Harcèlements, contraintes en tout genre, limitations de mouvements, confiscations ou destructions de matériel, arrestations et violences révèlent, quotidiennement, la volonté des autorités israéliennes de museler l’information.
Bien entendu, journalistes et médias palestiniens sont les premiers et les plus lourdement touchés mais les rapports de « Reporters sans Frontières » (RSF) révèlent que professionnels et titres étrangers ou israéliens sont également visés.
- Naplouse, avril 2003.
- Le père de l’enfant travaillait pour Reuters. Il a été tué par balles alors qu’il était
nettement identifiable, son camescope professionnel sur l’épaule.
Obstacles à la libre expression : la censure, très dure, est organisée par l’armée et le risque d’incarcération des journalistes palestiniens est permanent. En Israël, les méthodes varient quelque peu : c’est le renvoi d’un animateur radio ayant critiqué les actions dans les Territoires Occupés, c’est la publication d’une brochure destinée aux médias : on ne dira pas « victimes » mais « morts », les colonies seront appelées « localités » ou « bourgades »… Les médias étrangers n’échappent pas aux pressions : ainsi, CNN qui avait parlé, en 2002, de « terrorisme d’Etat » se voit menacée d’être privée de l’utilisation du satellite israélien, au bénéfice de Fox News. La BBC, passant un documentaire sur Sabra et Chatila, est accusée de « véhiculer des propos anti-israéliens et d’encourager le terrorisme ».
Enormes difficultés, aussi, pour se déplacer, bien sûr poussées à l’extrême pour les Palestiniens. Le président du syndicat des Journalistes Palestiniens a son bureau à Jérusalem et ne peut s’y rendre qu’en utilisant des voies de contournement au risque d’être arrêté. Un Palestinien mettra deux heures à atteindre un endroit alors que les journalistes israéliens ou internationaux feront le trajet en quinze minutes et certains lieux leur sont carrément interdits tels que Jérusalem ou Israël. Mais tout n’est pas rose, non plus, pour les étrangers : ce sont des refus d’accréditation, parfois des retenues à l’aéroport avec renvoi dans le pays d’origine. Tous, étrangers ou israéliens, peuvent se voir refuser le passage de barrages militaires, l’entrée dans des villes ou des camps de réfugiés, déclarés zones militaires interdites. L’exemple du camp de réfugiés de Jénine, en avril 2002, est bien connu. Il y eut aussi Bethlehem, Naplouse… villes fermées pendant les « incursions » militaires.
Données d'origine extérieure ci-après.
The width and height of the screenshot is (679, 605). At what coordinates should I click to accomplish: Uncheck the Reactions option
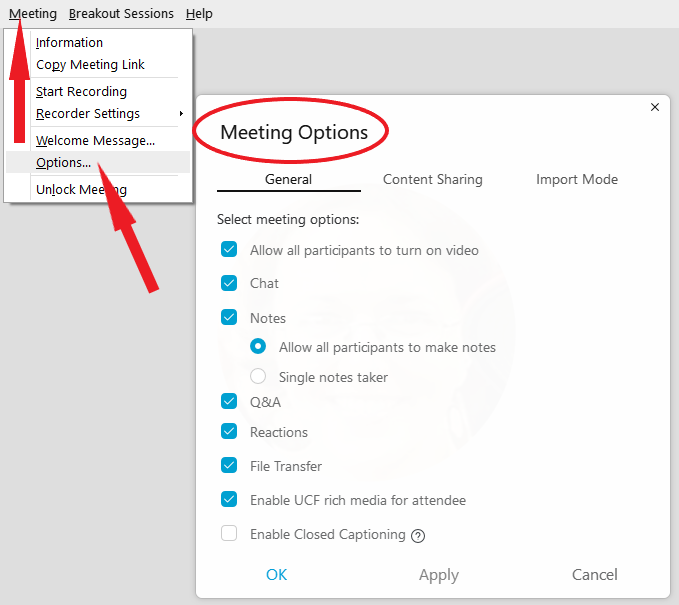coord(229,431)
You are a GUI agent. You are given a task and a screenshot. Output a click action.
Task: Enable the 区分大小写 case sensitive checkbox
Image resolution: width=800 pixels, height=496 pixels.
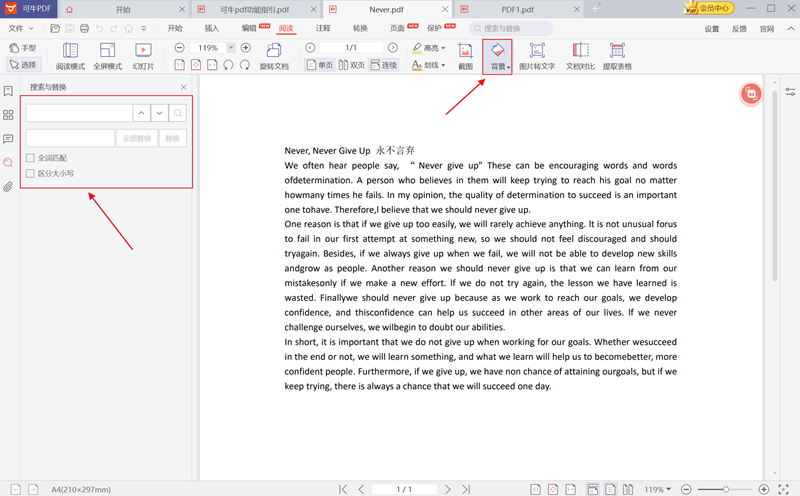coord(31,173)
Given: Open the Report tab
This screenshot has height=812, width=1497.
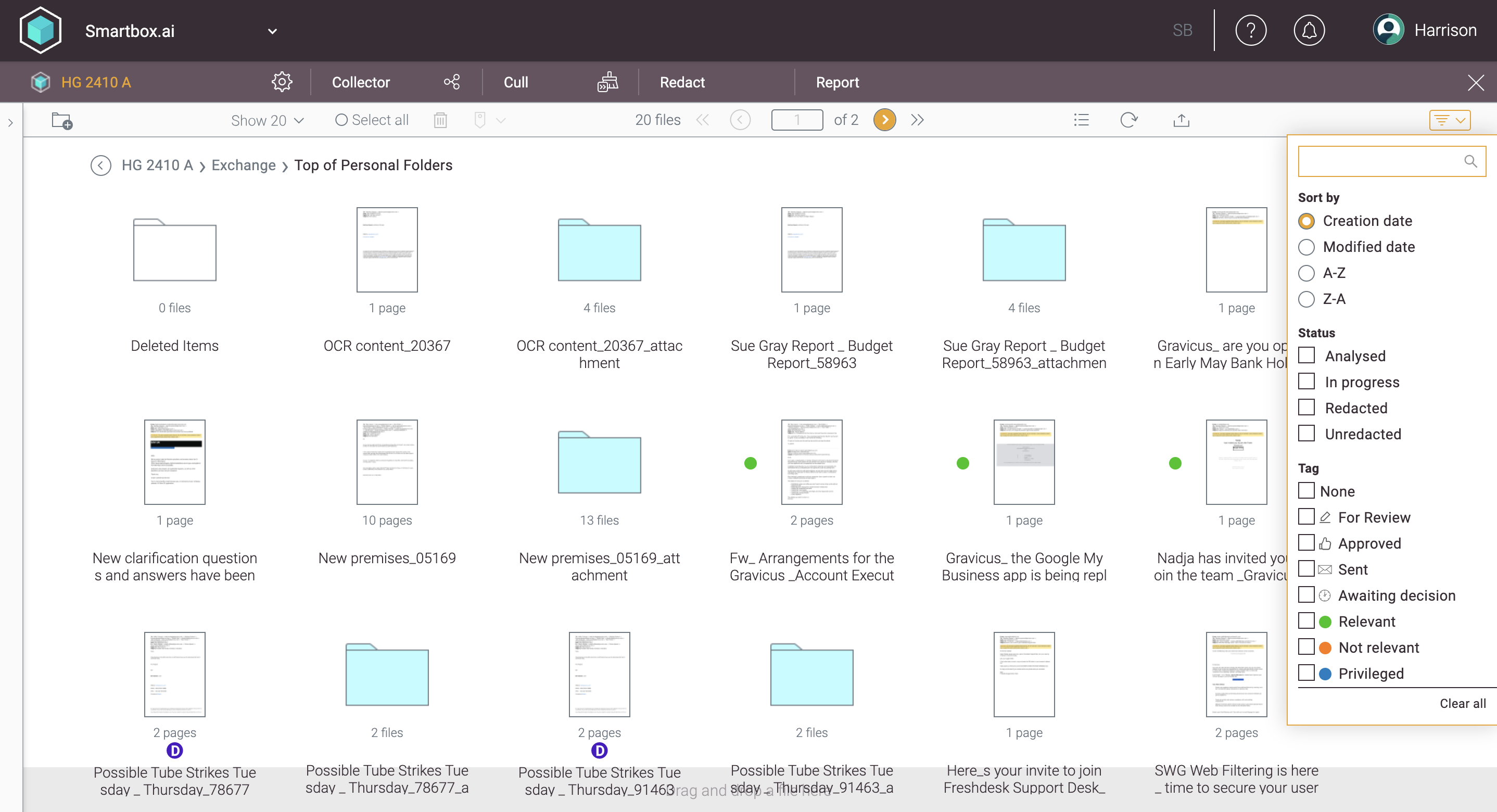Looking at the screenshot, I should tap(837, 82).
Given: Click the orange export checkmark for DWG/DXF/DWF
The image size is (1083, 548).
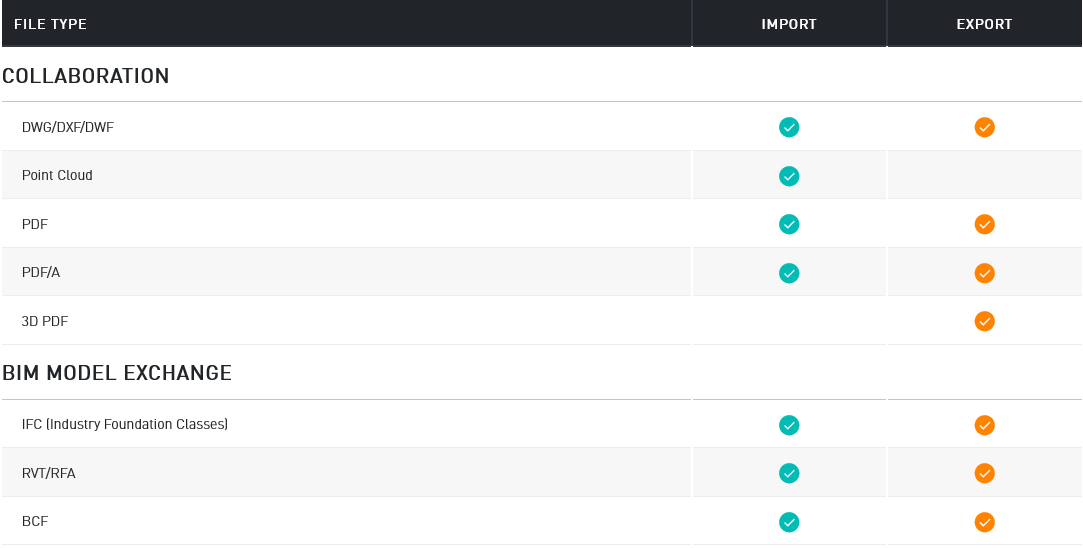Looking at the screenshot, I should click(984, 127).
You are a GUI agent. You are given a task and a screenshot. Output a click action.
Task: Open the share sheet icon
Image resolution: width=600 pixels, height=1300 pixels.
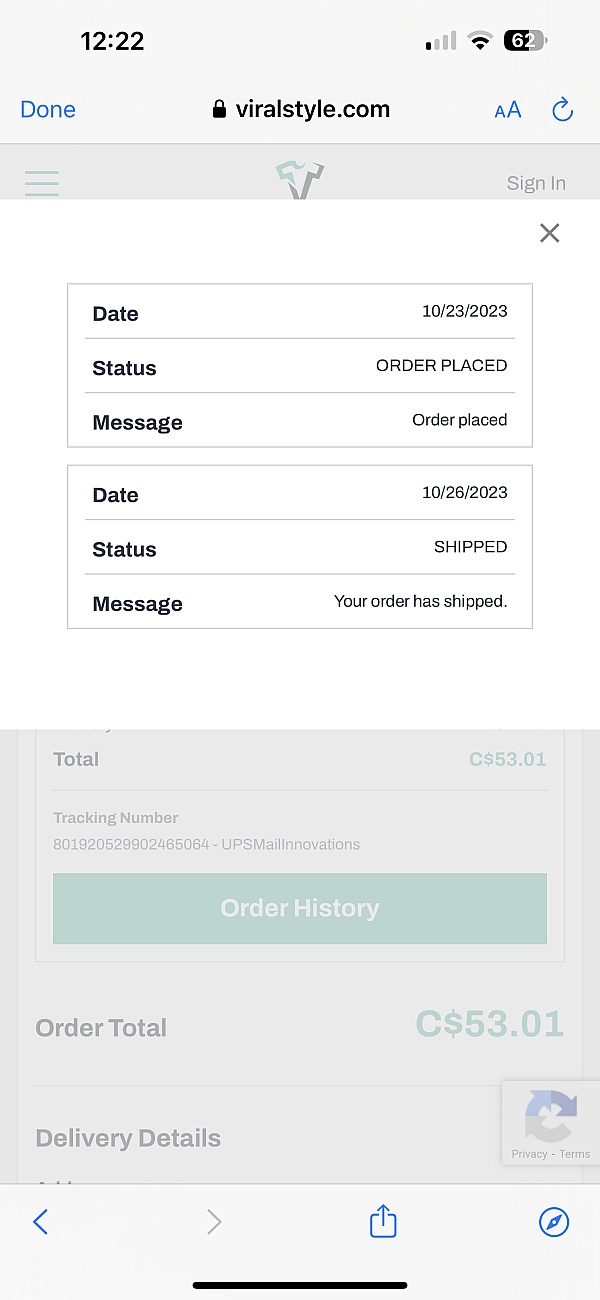pos(383,1221)
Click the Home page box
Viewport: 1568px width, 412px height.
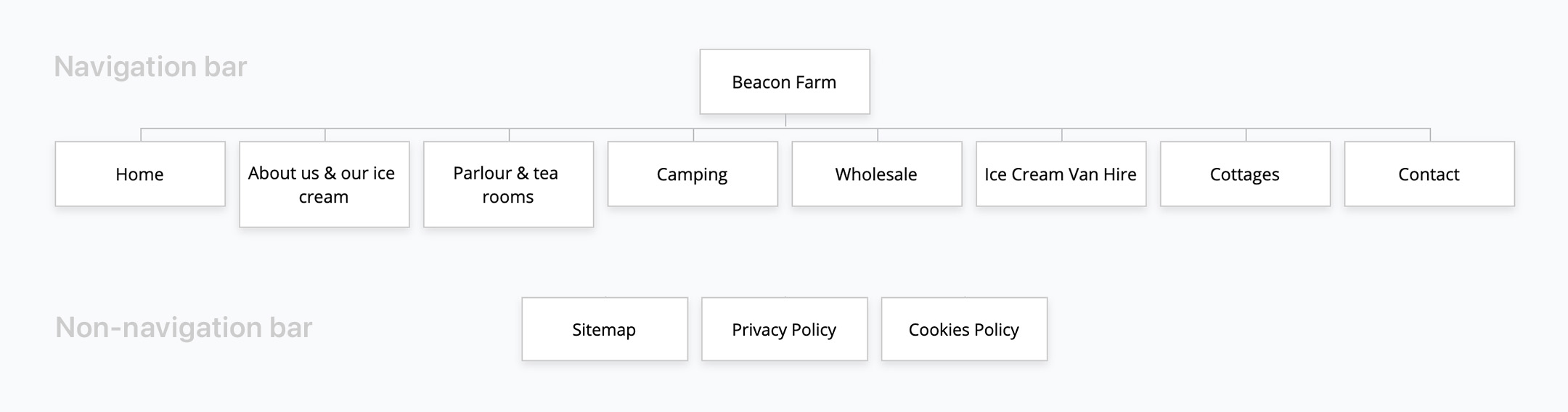(140, 174)
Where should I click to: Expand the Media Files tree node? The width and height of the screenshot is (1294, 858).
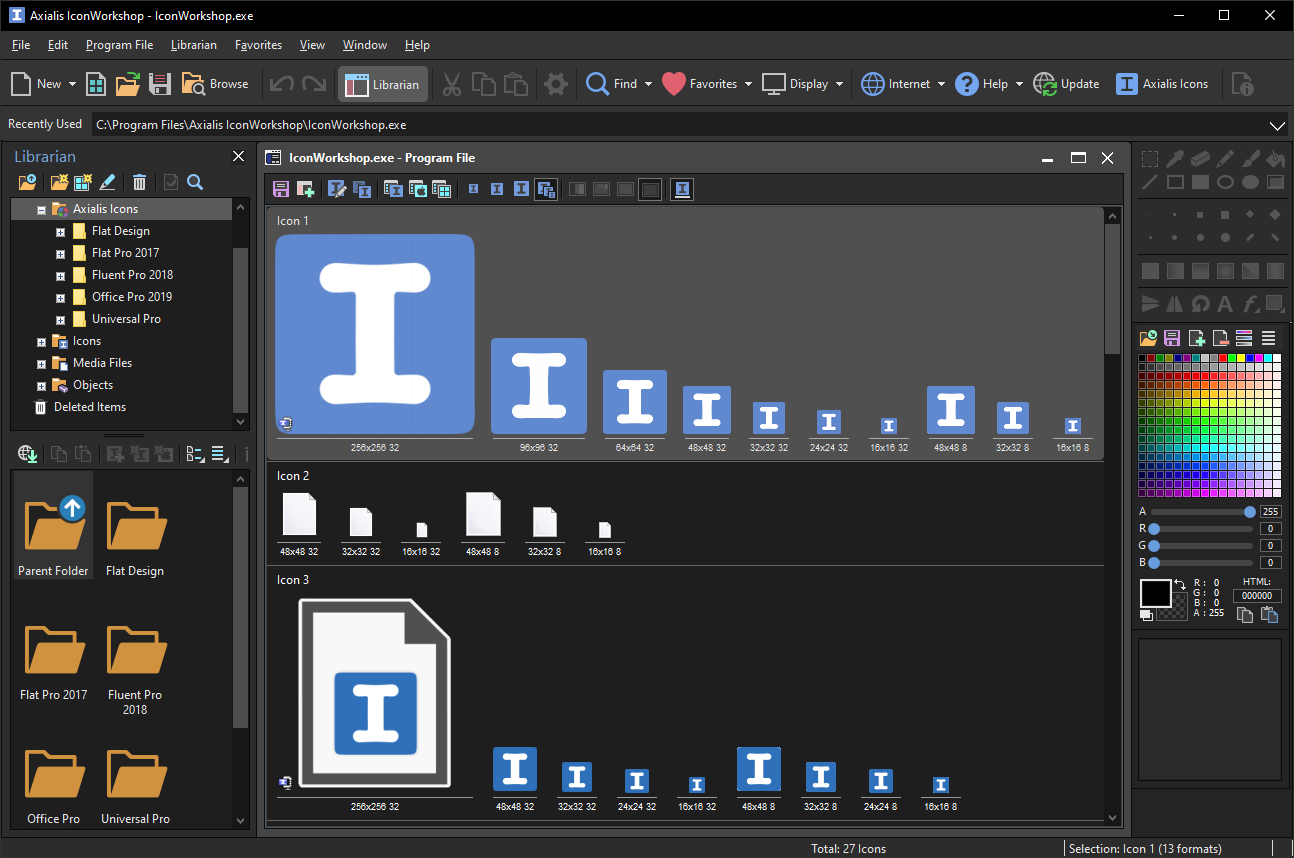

Il y a les difficultés matérielles, énormes pour les Palestiniens : de nombreuses infrastructures ont été détruites et le manque de moyens financiers empêche le remplacement de ce qui a disparu ou de ce qui est obsolète. De plus, les annonceurs se font rares du fait de la crise économique sévère. En 2002, dix radios et chaînes de télévision privées ont été ravagées pendant l’occupation de Ramallah et les pertes sont estimées à 700 000 dollars. Caméras brisées, cassettes confisquées, matériel d’enregistrement mis hors d’usage ou récupéré… tout se voit, tant dans les bureaux des médias que sur le terrain, surtout à l’égard des professionnels palestiniens mais aussi vis-à-vis de journalistes d’autres nationalités.
Ce sont, enfin, les agressions physiques : coups, humiliations, retenues arbitraires, arrestations et détentions administratives, pendant plusieurs mois parfois, blessures par balles et mort. Ce sont, là aussi, les Palestiniens les plus atteints. Mais Israéliens et étrangers ne sont pas à l’abri et c’est un journaliste américain de la chaîne de télévision ABC qui se plaint en ces termes : « il est dur de travailler quand on devient une cible ».
« Reporters sans Frontières » confirme les blessés par balles et les morts. Les versions des « accidents » divergent régulièrement : pour l’armée, il y avait « affrontement en cours » et « balle perdue »… alors que les journalistes blessés ou les témoins d’assassinats font souvent état d’actes délibérément ciblés sur le journaliste ou son véhicule, excluant hasard ou malchance. Lorsque la pression médiatique internationale l’y oblige, l’armée fait « une enquête bâclée et sans suite », selon RSF. Entre septembre 2000 et juillet 2003, « Reporters sans Frontières » dénombre cinq morts et décrit des dizaines d’agressions. L’une d’entre elles, est très significative de la dégradation de la situation : à Tulkarem, sous couvre-feu, un journaliste et un photographe du journal israélien Haaretz ont essuyé des tirs alors qu’ils se déplaçaient à bord d’un taxi immatriculé en Israël.
En Palestine, c’est quotidiennement et par tous les moyens que les journalistes sont empêchés de travailler.